Job: Substitute "Where do I tap to" for each "Where should I click to" in the rows below and reproduce them with nothing else altered.

Records supplied:
▬▬▬▬▬▬

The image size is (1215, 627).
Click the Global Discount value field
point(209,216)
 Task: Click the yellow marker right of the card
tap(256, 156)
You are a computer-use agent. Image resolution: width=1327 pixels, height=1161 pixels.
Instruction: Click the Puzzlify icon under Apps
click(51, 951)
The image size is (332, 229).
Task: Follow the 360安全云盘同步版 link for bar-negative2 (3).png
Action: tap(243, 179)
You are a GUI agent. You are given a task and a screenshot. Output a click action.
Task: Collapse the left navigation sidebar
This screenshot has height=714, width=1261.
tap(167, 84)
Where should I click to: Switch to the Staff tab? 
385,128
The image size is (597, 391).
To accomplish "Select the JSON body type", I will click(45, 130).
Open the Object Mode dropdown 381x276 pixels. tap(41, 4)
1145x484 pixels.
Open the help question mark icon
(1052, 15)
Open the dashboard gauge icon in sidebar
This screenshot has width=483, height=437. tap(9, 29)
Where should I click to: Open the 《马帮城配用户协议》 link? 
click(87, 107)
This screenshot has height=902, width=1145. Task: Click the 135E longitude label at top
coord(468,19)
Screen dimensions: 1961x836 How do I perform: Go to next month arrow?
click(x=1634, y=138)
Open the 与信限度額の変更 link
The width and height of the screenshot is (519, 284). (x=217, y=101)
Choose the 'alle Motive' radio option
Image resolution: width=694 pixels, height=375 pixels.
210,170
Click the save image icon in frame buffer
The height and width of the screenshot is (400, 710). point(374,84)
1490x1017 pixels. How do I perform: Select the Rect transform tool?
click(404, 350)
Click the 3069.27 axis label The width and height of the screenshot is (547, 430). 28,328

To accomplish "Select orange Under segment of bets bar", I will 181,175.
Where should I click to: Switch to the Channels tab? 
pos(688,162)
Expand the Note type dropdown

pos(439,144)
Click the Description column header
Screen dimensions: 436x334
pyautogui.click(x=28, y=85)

▬▬▬▬▬▬

Finished task:
The image size is (1215, 627).
Click the Global Discount value field
point(209,216)
 Task: Click the yellow marker right of the card
tap(256, 156)
You are a computer-use agent. Image resolution: width=1327 pixels, height=1161 pixels.
Instruction: Click the Puzzlify icon under Apps
click(51, 951)
The image size is (332, 229).
Task: Follow the 360安全云盘同步版 link for bar-negative2 (3).png
Action: tap(243, 179)
You are a GUI agent. You are given a task and a screenshot. Output a click action.
Task: Collapse the left navigation sidebar
This screenshot has height=714, width=1261.
tap(167, 84)
Where do I tap to: Switch to the Staff tab? 
385,128
The image size is (597, 391).
To accomplish "Select the JSON body type", I will click(45, 130).
Open the Object Mode dropdown 381x276 pixels. tap(41, 4)
1145x484 pixels.
Open the help question mark icon
(1052, 15)
Open the dashboard gauge icon in sidebar
This screenshot has width=483, height=437. tap(9, 29)
Where do I tap to: Open the 《马帮城配用户协议》 link? 
click(87, 107)
This screenshot has height=902, width=1145. Task: Click the 135E longitude label at top
coord(468,19)
Screen dimensions: 1961x836 How do I perform: Go to next month arrow?
click(x=1634, y=138)
Open the 与信限度額の変更 link
The width and height of the screenshot is (519, 284). (x=217, y=101)
Choose the 'alle Motive' radio option
Image resolution: width=694 pixels, height=375 pixels.
210,170
Click the save image icon in frame buffer
The height and width of the screenshot is (400, 710). point(374,84)
1490x1017 pixels. How do I perform: Select the Rect transform tool?
click(404, 350)
Click the 3069.27 axis label The width and height of the screenshot is (547, 430). 28,328

To accomplish "Select orange Under segment of bets bar", I will 181,175.
Where do I tap to: Switch to the Channels tab? 
pos(688,162)
Expand the Note type dropdown

pos(439,144)
Click the Description column header
Screen dimensions: 436x334
pyautogui.click(x=28, y=85)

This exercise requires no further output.